Гэйб издал негромкий звук, словно прочистил горло.
— Смотри, Гэйба всполошишь, — сказал Кэнби.
— Верно говорите, хоть брат родной, — сказал Гэйб своим писклявым голосом. Он не сводил глаз с Дэвиса, мерно покачивая руками, свисавшими до коленей. Мы все знали, что только два обстоятельства могли привести Гэйба в ярость — вид разъяренного Уайндера или шуточки по поводу негров, которые отпускали специально, чтобы подразнить его. Уайндер мог привести Гэйба в чувство лишь тогда, когда тот свирепел из-за него — и то уже хорошо, потому что свирепел сам Уайндер часто, что же касается негров, то Гэйб был родом из Миссисипи, и большего ненавистника негров я в жизни не встречал. Он ни за что не стал бы есть там, где они ели, спать там, где они спали, или говорить с кем-нибудь из них. Все это, по-видимому, запало ему в голову еще с раннего детства и накрепко.
— Есть и другие соображения, — сказал Дэвис.
— Какие такие? — пожал плечами Уайндер.
— Какие такие? — подхватил Гэйб.
— Да замолчи, Гэйб, — сказал ему Уайндер, — не твоего ума дело. Пойди сядь!

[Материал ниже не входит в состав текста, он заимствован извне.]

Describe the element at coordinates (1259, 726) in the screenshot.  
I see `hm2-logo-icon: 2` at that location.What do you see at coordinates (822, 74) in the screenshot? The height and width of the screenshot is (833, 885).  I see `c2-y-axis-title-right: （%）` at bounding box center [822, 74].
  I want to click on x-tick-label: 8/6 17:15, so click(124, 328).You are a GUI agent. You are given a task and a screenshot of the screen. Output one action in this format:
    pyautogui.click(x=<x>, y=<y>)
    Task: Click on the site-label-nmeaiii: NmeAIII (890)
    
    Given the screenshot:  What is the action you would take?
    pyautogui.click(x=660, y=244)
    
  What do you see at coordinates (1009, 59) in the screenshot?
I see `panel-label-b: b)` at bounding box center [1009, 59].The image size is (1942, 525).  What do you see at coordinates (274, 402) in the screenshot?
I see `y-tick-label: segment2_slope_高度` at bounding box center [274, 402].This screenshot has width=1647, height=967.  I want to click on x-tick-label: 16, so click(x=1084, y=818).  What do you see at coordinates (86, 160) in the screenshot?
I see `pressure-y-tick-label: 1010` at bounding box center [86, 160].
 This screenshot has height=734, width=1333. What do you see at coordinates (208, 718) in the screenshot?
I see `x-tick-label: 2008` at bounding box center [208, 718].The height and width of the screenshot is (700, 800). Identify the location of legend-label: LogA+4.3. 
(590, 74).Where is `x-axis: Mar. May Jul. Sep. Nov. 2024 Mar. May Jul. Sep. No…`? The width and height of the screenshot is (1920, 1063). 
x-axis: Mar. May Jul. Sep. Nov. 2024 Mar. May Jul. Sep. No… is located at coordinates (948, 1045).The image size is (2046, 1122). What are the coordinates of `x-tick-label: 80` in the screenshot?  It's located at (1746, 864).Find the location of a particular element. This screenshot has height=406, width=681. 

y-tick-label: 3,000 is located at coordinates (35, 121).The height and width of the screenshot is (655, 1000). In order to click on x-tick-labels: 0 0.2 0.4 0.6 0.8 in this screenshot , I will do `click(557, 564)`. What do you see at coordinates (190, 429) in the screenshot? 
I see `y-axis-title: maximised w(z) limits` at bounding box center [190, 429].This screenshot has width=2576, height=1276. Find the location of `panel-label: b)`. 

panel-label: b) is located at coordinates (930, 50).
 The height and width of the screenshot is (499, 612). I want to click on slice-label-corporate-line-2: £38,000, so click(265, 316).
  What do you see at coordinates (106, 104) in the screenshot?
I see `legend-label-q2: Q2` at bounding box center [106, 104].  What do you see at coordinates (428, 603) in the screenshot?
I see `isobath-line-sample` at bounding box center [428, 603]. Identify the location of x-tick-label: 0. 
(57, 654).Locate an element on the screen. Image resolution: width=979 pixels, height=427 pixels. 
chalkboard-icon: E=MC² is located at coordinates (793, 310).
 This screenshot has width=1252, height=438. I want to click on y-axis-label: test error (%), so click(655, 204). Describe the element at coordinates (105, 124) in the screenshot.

Гэйб смотрел на него непонимающими глазами.
— Сядь, говорю! — Уайндер махнул в сторону стульев, выстроившихся вдоль задней стены.
Гэйб, шаркая, поплелся, куда ему было велено, и сел на стул, пригнувшись к коленям и уставившись в пол себе под ноги. Нам видны были лишь огромные бугры его могучих плеч, похожих на плечи моржа, и всклокоченные волосы на макушке с торчащей из них соломой, да еще громадные толстые лапищи, безжизненно свисавшие между коленями. От него исходил густой запах навоза и лошадей, которого не мог перешибить даже застарелый пивной дух.
— С этим делом надо кончать, — сказал Уайндер. — Кто бы там ни был замешан.
— Правильно, — согласился Дэвис— Но мы пока не знаем, сколько их и в каком направлении они скрылись. Какой смысл срываться с места, толком не подготовившись?
— В каком направлении? Ясное дело, в южном. Это как пить дать. Не поскакали же они обратно сюда, когда весь город их поджидает. Голову даю на отсечение, что нет!
— Нет. — Дэвис еще не допил свой стакан, тянул виски понемножку, но теперь снова долил его и спросил Уайндера: — Выпьешь со мной?
— Отчего ж не выпить?
Кэнби наполнил стакан Уайндера, затем Джила. Протянул бутылку мне, но я помотал головой.
— Можно и сесть, — сказал Дэвис. — Все равно они Бартлета дожидаются. — Приглашение его относилось и к нам с Джилом. Я был не слишком рад этому, но не знал, как увильнуть. Все мы уселись за столик, за которым прежде играли в карты. Кэнби поглядывал на нас все с той же усмешечкой в глазах.
Уайндер сдвинул шляпу на затылок:
— Тем более надо собираться.
— Но и спешить особенно нечего. Если они из этих мест, так далеко не уедут. Если же у них впереди длинный путь, несколько часов не имеют уже значения, поскольку и так они сильно нас опередили…
— Чем скорее мы выедем, тем скорее настигнем их.
— И я так думаю, — отозвался Джил.
Я осторожно пнул его под столом. У меня было чувство, что Дэвис ради нас с ним старается. Не настолько был он глуп, чтобы обольщаться насчет Уайндера.
— А ты почем знаешь, что они нас опередили? — спросил Уайндер.
— Так Грин говорит.
— Ты его больше слушай.
— Уж если он в чем уверен был, так это во времени. По его получается, что Кинкэйд был убит где-то около полудня.
— Ну, и что с того?
— Сейчас половина пятого. Значит, они тронулись в путь, опережая нас на четыре часа. Ты же не поскачешь сломя голову, чтобы наверстать эти четыре часа?
— Может, и нет, — согласился Уайндер.